-- Opening Marker --
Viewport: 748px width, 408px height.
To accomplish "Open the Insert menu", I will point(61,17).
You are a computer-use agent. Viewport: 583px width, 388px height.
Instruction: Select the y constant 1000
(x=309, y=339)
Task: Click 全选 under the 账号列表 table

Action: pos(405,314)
-- Closing Marker --
-- Opening Marker --
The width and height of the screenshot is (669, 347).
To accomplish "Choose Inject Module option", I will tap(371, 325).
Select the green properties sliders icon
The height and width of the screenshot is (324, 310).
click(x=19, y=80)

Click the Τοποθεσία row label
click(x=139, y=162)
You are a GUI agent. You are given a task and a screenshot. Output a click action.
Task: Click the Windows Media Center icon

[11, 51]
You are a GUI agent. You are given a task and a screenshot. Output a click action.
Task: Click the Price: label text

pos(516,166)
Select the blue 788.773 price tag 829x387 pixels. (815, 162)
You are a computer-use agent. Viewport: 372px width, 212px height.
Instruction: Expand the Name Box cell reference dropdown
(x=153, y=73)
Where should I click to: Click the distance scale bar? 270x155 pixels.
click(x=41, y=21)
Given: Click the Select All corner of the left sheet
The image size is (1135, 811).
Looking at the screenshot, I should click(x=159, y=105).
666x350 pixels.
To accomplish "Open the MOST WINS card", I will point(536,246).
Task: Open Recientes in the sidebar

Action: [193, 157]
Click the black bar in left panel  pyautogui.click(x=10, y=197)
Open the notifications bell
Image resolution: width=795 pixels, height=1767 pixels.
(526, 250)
-- Closing Marker --
Activity:
Say only how many lines in the records carry the word "left".

Solution:
2